Why PR and SEO Now Work as One
The reason is simple: AI platforms do not rely on a brand’s website alone when generating answers. Instead, they act like digital researchers.
When a user enters a prompt, the AI retrieves information from anywhere between 10 to 100 different external sources to synthesize the most accurate response.
If your brand isn’t part of that broader conversation, if you are only validating yourself on your own website, the AI simply won't include you in its summary.
Let’s take a closer look.
The HubSpot Data: When PR Metrics Become SEO Ranking Factors

Nathan points to HubSpot as the ultimate case study for this shift. If you ask almost any AI platform for the "best CRM," HubSpot consistently shows up in the generated answer.
But how can they be doing so well as far as getting their brand mentioned in AI answers but they're not showing up basically as an AI citation at all?

Here is where the data gets fascinating.

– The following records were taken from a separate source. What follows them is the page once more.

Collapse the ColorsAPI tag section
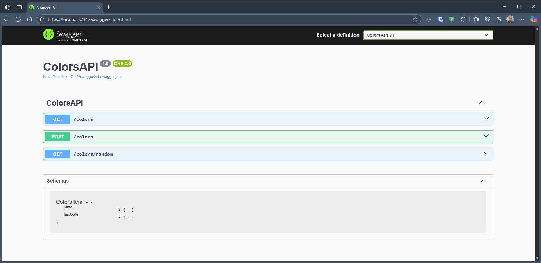The image size is (541, 263). coord(481,103)
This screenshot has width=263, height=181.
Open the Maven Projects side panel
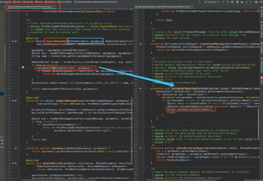261,30
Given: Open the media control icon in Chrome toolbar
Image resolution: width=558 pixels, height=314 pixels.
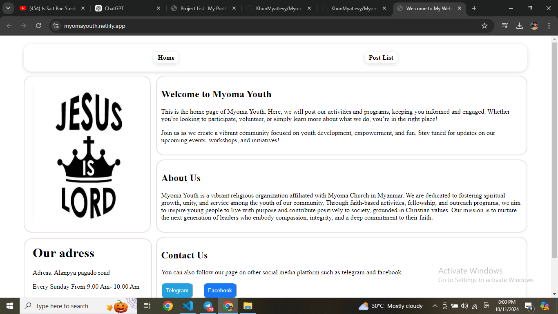Looking at the screenshot, I should 505,26.
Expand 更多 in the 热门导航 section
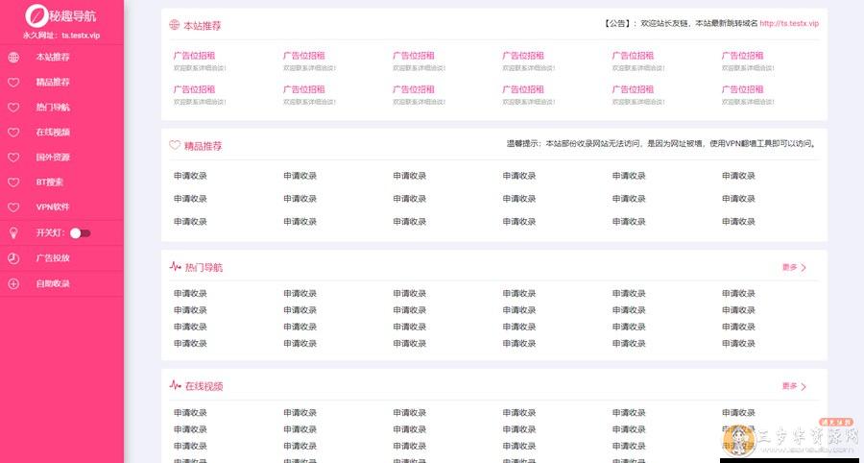Viewport: 864px width, 463px height. pos(794,268)
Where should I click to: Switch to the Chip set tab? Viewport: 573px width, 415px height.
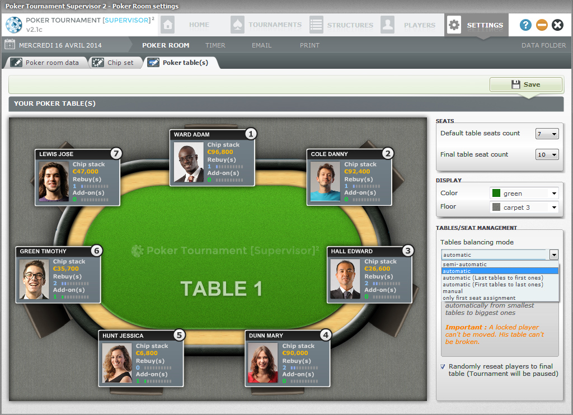point(114,63)
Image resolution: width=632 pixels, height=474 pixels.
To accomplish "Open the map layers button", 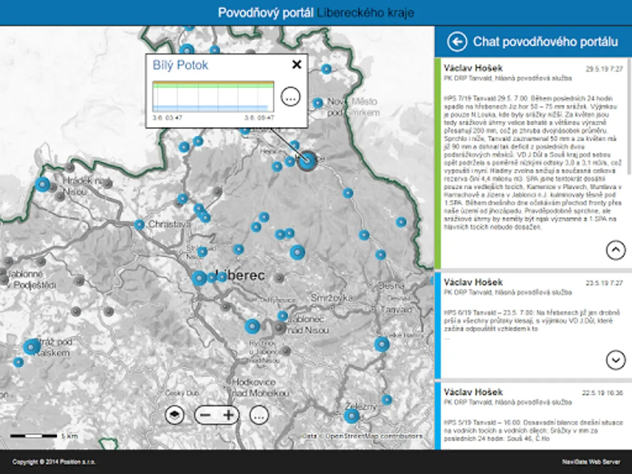I will click(x=175, y=415).
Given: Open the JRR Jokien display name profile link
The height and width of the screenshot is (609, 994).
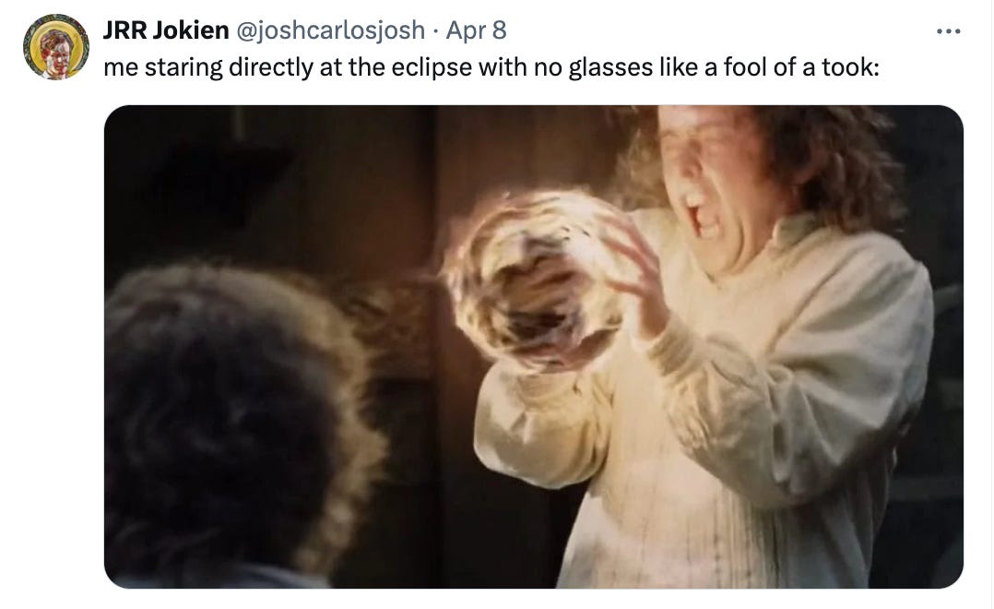Looking at the screenshot, I should point(165,30).
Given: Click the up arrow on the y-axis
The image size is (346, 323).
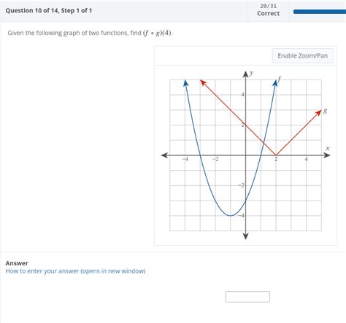Looking at the screenshot, I should tap(245, 74).
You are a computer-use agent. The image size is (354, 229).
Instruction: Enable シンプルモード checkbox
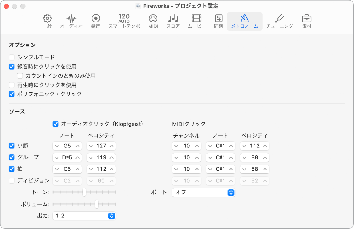tap(11, 57)
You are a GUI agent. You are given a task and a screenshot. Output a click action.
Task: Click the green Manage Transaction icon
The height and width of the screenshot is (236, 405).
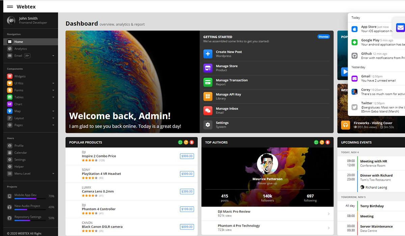208,82
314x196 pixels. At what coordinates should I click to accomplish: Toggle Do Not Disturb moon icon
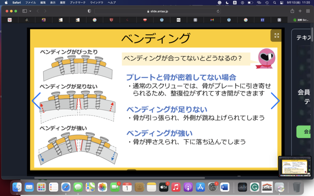(227, 2)
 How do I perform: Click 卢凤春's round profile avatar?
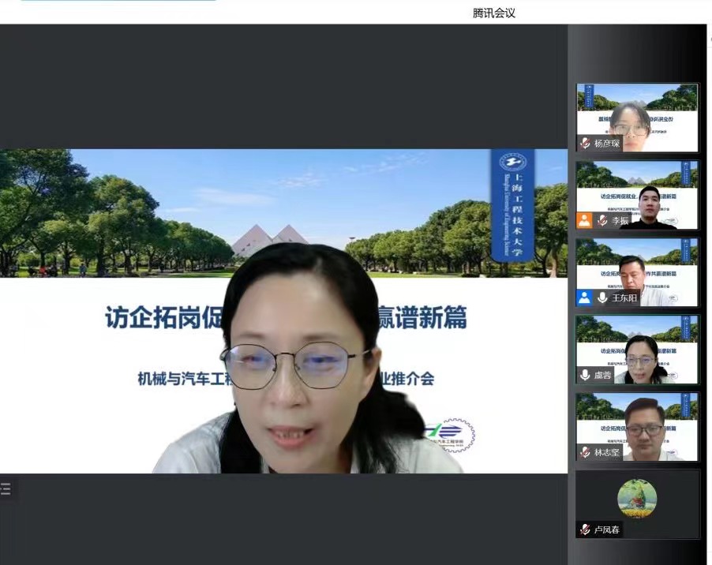click(x=637, y=499)
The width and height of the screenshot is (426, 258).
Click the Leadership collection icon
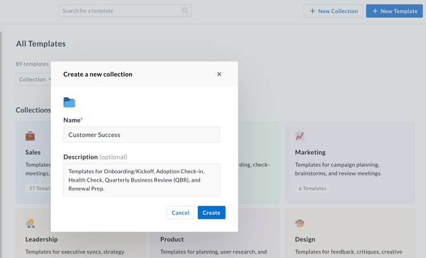point(30,223)
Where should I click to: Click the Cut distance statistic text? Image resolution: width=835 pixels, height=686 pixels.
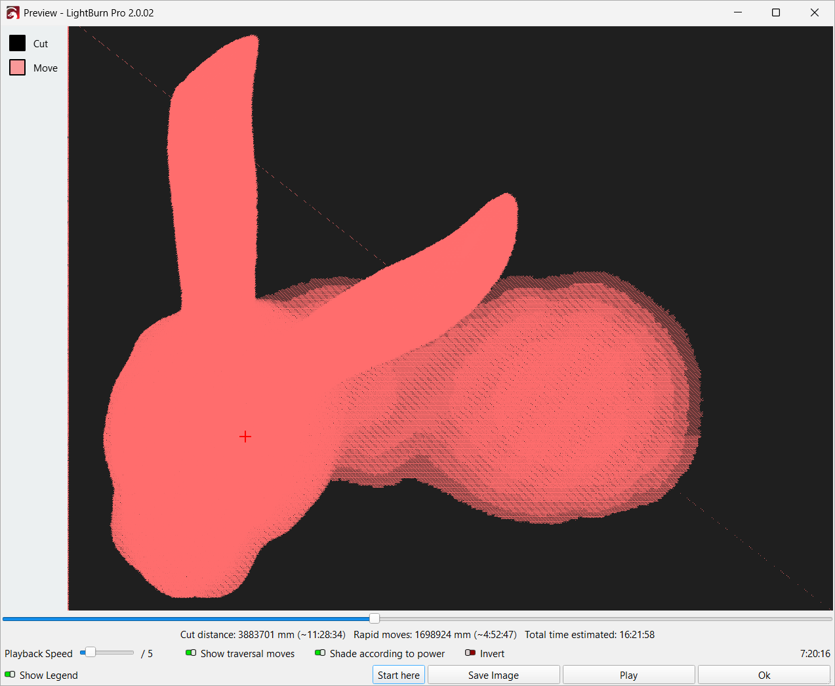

HubSpot’s own website is rarely the actual citation the AI provides. Instead, HubSpot dominates because its brand is mentioned on 86% of the third-party pages like Meetingnotes, Zapier, and Forbes that the AI does cite.
“There about 50 citations we extracted just for this one particular query (best CRM). They showed up on these citation sources 86% of the time. This is what influences the AI answers,” Said Nathan.
If your brand continually shows up on the core sources of retrieval, you are almost guaranteed to show up in the AI answers. It's really not magic.
And here is the detail that is turning the traditional SEO world upside down: 72% of those brand mentions are entirely unlinked.
For years, SEO professionals have obsessed over backlinks, while PR professionals cared about share of voice and simply getting the brand name mentioned.
In the era of AI search, the PR mindset is “winning”. AI engines don’t discriminate when it comes to links. They don't care if a link is missing, nofollow, or even clearly marked with a sponsor tag. All that matters to the algorithm is that your brand is repeatedly covered on those core sources of retrieval.
Why Earned Media Now Is Even More Important
So, does this mean you should abandon your website entirely and only chase PR mentions? Not exactly. Your strategy needs to adapt.
In highly competitive industries, like the CRM space HubSpot operates in, there is a massive amount of capital and content flooding the internet. In these high-stakes environments, earned media is non-negotiable.
You could have the most perfectly optimized website, a thriving YouTube channel, and an active LinkedIn presence. But at the end of the day, those are all your owned assets. To an AI platform retrieving 10 to 100 different sources to formulate an answer, your website is just one single source.
AI models are designed to seek consensus. They aren't going to just take your word for it; they need third-party validation. Therefore, in high-competition verticals, almost all of your attention must be focused on getting your brand mentioned on external, earned media sources.
The Unified Playbook: Stop Random Link Building
This shift fundamentally changes how marketing teams need to operate. For a decade, standard SEO advice was to build "site authority" through random link building. While traditional links still matter for ranking your own site on standard search engines, they aren't the primary driver for AI visibility.
To win in the AI era, SEO and PR teams must execute a unified strategy from day one:
1. Identify Commercial Queries
SEO teams need to find the core commercial keywords driving the business (e.g., "best CRM") rather than purely informational ones.
2. Extract the Citations
Run those exact queries across ChatGPT, Google AI Overviews, Gemini, Perplexity, and Claude. Extract every single URL the AI uses as a citation to build its answer.
3. Deploy PR for Targeted Mentions
Pass that exact list of URLs to the PR team. Their new mandate is strictly targeted: get the brand mentioned on those specific pages. Because AI doesn't penalize sponsored content, this can be achieved through organic outreach, paid collaborations, or sponsored posts. Just lead with the value proposition of advertising.
At the end of the day, off-site trust signals have always mattered. But AI search has finally forced the issue. You can write content all day on your own website claiming you are the best, but if the rest of the internet isn't validating that claim, the AI won't either.
It’s time for PR and SEO to finally sit at the same table.